Oakes’ murder continues to be a source of fascination, nearly 80 years later. Multiple books have been published on the subject, including Houts’ 1972 book “Who Killed Harry Oates”, John Marquis’ 2005 book “Blood and Fire: the Duke of Windsor and the Strange Murder of Sir Harry Oakes,” and, most recently, Charlotte Gray’s 2019 book, “Murdered Midas: A Millionaire, His Gold Mine, and a Strange Death on an Island Paradise.”

Movies have been made as well, including “Eureka,” released in 1984 and directed by Nicolas Roeg, starring Gene Hackman as the character based on Oakes, and Rutger Hauer as the character based on de Marigny. Another movie, “Passion and Paradise,” starred Armand Assante as de Marigny and Rod Steiger — doing a terrible Maine accent — as Oakes.

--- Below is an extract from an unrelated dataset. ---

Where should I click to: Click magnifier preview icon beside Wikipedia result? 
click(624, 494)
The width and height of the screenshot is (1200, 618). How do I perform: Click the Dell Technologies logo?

Oakes’ wealth went to a number of ventures. In addition to all the development he spearheaded in the Bahamas, Florida and Niagara Falls, Dover-Foxcroft benefited from his philanthropic ventures. When Foxcroft Academy built a new campus in the 1920s, it was sited on the former Oakes family farm, near the Dover Foxcroft-Sangerville town line. The school’s football field is named for Oakes as well.

One thing none of the books, movies and articles published on the crime have been able to come to an agreement on, however, is who killed Oakes all those years ago. The truth lies buried in a cemetery in Dover-Foxcroft, with a man from Maine who set out to make his fortune over a century ago.